#### What to do
Pick out each line below containing "Show".

Collected data entries:

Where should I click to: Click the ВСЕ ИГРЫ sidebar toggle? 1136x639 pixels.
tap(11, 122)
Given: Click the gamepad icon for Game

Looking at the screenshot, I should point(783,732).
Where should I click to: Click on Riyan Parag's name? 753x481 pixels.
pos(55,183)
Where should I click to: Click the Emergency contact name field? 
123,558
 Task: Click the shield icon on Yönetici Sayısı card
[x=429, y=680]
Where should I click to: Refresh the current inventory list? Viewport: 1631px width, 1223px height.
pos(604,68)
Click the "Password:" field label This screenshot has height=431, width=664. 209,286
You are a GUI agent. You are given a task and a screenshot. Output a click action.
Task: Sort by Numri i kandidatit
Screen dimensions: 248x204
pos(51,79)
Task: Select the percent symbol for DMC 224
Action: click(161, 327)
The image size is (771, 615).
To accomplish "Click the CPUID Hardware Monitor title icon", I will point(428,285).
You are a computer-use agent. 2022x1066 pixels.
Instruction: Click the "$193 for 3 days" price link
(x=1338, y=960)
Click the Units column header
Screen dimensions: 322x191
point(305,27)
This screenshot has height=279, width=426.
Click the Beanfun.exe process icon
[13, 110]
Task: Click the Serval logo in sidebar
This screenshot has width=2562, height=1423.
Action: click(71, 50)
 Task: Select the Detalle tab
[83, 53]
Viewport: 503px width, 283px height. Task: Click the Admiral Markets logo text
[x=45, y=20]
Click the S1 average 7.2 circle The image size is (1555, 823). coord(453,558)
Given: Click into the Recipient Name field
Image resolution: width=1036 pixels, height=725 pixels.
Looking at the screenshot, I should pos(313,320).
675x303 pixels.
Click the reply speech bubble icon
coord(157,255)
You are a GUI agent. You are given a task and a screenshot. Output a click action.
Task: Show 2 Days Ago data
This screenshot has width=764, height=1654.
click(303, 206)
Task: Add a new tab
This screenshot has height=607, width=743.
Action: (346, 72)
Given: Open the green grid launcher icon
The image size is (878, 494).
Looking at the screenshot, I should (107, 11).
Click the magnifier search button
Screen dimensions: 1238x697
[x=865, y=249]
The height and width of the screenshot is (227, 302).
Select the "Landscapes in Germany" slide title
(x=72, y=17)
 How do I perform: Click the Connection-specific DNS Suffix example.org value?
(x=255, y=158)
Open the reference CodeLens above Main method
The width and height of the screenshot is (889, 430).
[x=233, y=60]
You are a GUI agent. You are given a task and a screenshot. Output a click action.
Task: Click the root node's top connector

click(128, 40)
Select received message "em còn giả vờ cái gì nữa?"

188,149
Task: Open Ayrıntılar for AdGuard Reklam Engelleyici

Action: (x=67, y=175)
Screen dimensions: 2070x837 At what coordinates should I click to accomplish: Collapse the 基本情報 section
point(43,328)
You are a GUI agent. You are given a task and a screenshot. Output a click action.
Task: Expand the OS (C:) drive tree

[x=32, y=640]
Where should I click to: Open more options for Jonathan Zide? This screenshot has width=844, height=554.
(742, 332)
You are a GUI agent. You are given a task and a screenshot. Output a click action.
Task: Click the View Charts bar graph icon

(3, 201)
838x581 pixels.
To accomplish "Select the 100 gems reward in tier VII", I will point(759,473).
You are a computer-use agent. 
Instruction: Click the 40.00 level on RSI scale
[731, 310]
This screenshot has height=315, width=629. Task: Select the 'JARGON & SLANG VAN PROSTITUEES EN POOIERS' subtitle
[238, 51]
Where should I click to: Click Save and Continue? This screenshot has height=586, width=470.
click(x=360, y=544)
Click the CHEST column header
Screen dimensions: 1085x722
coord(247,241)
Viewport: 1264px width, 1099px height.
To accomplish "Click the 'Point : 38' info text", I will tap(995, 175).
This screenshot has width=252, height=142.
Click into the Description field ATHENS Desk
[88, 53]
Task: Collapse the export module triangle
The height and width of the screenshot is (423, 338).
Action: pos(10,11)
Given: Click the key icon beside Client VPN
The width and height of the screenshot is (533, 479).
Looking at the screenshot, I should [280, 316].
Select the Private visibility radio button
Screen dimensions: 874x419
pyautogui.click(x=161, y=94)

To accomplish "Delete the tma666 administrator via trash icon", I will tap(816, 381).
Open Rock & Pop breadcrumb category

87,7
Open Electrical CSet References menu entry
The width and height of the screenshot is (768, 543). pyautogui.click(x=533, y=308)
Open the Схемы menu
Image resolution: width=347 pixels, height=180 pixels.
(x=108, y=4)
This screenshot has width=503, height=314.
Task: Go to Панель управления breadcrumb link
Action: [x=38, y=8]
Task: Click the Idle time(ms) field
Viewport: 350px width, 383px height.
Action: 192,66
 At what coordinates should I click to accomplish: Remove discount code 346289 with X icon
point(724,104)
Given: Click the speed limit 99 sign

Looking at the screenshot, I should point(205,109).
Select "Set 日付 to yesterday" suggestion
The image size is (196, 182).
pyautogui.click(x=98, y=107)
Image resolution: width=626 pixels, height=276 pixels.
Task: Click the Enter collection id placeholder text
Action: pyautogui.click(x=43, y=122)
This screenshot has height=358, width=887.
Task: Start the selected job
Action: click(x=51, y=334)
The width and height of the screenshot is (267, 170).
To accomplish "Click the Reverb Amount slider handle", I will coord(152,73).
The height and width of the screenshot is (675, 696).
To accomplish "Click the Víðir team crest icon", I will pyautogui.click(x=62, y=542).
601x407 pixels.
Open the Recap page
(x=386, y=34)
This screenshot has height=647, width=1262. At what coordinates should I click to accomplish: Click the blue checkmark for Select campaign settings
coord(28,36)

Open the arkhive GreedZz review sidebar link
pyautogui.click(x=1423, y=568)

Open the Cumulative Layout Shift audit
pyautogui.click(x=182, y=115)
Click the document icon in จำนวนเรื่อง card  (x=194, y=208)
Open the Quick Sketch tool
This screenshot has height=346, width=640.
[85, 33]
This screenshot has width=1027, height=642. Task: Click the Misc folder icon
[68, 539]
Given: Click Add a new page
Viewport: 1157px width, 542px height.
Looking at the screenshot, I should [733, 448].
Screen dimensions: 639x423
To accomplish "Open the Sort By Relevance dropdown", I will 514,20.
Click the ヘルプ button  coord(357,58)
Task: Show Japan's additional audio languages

#### Response to the exercise
Task: Show 2 Days Ago data
Task: Show Japan's additional audio languages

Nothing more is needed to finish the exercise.